From time-to-time, we may be involved in litigation relating to claims arising out of our operations in the normal course of business. During the period covered by this report, there were no material changes to the description of legal proceedings set forth in our Annual Report on Form 10-K, as filed with the SEC on March 31, 2022.

 

Bitcoin Production Equipment and Operations

 

In August 2018, the Company entered a collaborative venture with Bit5ive, LLC to develop a fully contained crypto currency mining pod (the “POD5 Agreement”) for a term of five years. In exchange for an initial capital investment as well as engineering and design expertise, the Company receives royalty payments from Bit5ive, LLC. During the three and nine months ended September 30, 2022, the Company received no royalties under this agreement. During the three and nine months ended September 30, 2021, the Company received royalties and recorded other income of $66 and $72, respectively.

 

Electricity Contract

 

MGT’s prior electricity agreement with the City of LaFayette expired on September 30, 2021. The Company and City of LaFayette are currently operating on a month-to-month basis without a contract.

 

Note 12. Employee Benefit Plans

 

The Company maintains defined contribution benefit plans under Section 401(k) of the Internal Revenue Code covering substantially all qualified employees of the Company (the “401(k) Plan”).

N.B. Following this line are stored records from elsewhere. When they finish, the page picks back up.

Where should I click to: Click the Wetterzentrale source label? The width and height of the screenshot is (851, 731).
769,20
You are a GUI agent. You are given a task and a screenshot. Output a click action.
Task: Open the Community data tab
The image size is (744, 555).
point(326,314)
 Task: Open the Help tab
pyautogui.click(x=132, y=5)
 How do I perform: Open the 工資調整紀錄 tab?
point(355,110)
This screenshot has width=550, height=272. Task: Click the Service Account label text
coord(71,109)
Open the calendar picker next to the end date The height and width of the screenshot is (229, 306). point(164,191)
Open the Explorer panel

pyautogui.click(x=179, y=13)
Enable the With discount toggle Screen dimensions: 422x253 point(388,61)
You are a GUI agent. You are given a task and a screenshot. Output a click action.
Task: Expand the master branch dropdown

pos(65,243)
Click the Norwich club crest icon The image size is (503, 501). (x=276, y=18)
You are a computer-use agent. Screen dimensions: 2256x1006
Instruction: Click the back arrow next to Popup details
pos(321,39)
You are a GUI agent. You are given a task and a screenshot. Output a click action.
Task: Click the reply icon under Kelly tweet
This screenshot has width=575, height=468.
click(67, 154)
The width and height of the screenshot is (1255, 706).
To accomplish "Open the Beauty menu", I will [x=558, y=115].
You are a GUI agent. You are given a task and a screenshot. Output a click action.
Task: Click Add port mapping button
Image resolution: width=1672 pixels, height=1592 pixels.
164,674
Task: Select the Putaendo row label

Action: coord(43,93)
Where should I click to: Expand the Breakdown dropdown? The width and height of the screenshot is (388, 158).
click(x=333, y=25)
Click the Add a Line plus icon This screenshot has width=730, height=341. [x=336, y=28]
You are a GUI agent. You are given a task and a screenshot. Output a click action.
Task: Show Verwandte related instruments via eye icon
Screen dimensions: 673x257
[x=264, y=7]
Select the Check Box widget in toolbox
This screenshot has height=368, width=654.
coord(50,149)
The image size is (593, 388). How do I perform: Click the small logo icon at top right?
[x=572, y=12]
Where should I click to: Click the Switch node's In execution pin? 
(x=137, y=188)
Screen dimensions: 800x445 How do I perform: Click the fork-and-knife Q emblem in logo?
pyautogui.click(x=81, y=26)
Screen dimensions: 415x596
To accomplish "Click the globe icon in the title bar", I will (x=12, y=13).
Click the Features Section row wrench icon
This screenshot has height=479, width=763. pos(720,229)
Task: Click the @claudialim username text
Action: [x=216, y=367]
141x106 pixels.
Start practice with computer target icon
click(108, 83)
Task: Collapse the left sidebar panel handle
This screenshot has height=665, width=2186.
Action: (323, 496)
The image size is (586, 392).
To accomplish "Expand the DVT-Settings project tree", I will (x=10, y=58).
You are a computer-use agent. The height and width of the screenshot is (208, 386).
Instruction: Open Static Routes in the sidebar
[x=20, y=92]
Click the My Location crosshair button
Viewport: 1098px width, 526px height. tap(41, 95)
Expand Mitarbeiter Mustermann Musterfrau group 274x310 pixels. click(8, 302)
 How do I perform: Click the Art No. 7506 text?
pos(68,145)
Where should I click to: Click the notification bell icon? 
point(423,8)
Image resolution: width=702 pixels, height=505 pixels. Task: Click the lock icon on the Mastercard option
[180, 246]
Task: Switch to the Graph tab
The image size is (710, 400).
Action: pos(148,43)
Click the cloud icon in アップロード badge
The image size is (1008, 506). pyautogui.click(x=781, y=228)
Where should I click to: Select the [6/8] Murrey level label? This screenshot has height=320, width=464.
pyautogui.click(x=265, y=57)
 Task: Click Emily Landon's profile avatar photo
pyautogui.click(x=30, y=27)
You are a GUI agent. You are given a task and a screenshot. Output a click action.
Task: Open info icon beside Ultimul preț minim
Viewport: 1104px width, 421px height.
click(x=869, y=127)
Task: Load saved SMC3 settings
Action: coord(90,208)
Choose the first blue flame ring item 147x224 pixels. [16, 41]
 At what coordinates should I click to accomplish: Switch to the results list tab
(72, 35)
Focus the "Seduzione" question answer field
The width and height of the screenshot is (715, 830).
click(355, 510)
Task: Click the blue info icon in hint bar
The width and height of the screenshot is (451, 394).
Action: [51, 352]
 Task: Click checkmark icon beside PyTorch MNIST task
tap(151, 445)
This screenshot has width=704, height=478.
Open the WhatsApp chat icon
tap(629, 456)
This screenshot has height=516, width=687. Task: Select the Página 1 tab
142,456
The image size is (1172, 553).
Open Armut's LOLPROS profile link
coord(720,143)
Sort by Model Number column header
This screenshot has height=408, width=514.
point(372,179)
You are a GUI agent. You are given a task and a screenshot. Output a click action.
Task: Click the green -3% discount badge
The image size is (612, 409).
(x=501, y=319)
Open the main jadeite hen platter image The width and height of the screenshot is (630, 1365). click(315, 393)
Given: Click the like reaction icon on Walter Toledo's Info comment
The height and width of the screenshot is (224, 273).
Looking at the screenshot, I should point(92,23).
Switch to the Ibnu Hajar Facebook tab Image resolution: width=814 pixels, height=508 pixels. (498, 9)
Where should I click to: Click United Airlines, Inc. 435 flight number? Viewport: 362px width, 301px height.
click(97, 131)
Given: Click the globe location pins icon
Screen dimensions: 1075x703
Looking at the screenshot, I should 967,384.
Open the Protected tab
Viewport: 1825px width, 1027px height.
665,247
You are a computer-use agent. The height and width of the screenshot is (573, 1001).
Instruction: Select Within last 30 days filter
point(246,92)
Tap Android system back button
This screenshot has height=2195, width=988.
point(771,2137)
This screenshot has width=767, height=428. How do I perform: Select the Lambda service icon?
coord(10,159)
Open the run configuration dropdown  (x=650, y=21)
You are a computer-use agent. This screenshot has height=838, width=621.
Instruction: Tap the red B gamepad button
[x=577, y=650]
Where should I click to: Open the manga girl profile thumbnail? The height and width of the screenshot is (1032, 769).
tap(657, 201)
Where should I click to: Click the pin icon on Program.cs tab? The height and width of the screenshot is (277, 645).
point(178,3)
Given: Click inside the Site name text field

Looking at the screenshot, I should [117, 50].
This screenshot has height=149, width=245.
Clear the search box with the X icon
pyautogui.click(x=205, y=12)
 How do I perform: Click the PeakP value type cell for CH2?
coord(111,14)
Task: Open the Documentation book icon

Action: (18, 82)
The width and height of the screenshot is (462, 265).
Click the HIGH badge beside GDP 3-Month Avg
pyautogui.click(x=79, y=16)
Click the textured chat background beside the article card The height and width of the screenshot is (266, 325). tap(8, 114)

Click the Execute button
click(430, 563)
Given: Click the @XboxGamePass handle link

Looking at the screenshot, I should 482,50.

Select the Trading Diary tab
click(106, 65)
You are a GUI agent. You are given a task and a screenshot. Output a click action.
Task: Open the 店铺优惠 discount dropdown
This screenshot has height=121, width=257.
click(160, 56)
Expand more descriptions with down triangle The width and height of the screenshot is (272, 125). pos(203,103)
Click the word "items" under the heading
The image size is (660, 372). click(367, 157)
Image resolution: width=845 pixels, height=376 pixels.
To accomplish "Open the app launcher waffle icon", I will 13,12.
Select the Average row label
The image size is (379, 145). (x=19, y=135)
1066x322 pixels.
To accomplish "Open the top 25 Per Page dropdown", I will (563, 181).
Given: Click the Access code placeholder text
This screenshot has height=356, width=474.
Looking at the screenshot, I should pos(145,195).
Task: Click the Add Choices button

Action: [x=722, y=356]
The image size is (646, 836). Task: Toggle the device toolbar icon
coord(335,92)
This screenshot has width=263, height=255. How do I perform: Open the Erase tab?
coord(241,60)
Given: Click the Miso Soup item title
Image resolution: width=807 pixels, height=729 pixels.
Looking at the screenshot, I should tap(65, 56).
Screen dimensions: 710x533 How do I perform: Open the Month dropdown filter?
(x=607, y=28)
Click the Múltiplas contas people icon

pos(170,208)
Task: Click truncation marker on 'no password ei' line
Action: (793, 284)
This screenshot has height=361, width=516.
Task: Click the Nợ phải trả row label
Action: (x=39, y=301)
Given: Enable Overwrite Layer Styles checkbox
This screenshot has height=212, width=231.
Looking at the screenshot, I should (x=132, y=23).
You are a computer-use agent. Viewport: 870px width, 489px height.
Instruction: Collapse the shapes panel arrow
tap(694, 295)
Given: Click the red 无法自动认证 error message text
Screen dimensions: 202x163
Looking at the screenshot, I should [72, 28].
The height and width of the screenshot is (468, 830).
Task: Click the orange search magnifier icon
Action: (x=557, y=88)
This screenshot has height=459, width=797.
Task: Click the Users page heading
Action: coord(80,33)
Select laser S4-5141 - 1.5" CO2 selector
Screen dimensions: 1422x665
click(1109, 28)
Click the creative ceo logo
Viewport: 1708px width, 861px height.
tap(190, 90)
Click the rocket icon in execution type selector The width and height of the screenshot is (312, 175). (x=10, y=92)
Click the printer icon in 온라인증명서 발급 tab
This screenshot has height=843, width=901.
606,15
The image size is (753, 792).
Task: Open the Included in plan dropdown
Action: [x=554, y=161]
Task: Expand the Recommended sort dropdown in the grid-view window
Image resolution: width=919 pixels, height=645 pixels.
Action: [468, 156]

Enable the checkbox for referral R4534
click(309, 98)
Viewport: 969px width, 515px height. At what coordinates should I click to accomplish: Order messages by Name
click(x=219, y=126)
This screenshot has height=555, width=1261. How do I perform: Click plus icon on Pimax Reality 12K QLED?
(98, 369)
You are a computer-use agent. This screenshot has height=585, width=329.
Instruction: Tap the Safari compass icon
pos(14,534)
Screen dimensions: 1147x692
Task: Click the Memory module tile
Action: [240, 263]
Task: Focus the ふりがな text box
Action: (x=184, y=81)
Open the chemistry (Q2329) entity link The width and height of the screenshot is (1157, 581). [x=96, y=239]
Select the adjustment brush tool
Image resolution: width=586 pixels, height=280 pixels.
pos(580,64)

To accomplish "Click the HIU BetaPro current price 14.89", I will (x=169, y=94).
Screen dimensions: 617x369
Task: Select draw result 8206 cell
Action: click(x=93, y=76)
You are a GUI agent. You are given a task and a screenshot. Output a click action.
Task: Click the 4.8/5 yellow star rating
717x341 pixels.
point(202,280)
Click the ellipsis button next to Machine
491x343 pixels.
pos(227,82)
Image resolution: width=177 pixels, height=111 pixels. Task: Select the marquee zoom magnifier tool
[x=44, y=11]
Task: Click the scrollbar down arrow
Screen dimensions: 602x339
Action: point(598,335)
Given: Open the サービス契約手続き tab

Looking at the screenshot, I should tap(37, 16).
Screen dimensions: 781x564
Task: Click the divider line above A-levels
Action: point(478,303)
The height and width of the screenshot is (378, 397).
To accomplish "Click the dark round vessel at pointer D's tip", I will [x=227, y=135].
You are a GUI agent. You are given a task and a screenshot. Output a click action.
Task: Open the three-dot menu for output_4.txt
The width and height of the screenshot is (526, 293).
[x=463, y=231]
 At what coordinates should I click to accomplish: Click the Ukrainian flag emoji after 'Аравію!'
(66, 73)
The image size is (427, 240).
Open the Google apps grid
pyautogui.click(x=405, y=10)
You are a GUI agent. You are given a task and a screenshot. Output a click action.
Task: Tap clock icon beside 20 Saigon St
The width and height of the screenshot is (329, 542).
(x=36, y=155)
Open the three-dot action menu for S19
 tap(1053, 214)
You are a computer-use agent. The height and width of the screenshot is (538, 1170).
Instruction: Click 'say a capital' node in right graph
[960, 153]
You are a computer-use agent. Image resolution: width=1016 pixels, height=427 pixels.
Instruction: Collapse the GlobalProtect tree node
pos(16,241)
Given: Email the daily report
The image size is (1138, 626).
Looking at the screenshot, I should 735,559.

Under the 401(k) Plan, the Company may make discretionary contributions of up to 100% of employee contributions. During the nine months ended September 30, 2022 and 2021, the Company made contributions to the 401(k) Plan of $3 and $2, respectively.

 

Note 13. Subsequent Events

 

The Company has evaluated the impacts of subsequent events through November 14, 2022 and has determined that no such events occurred that were required to be reflected in the unaudited condensed financial statements.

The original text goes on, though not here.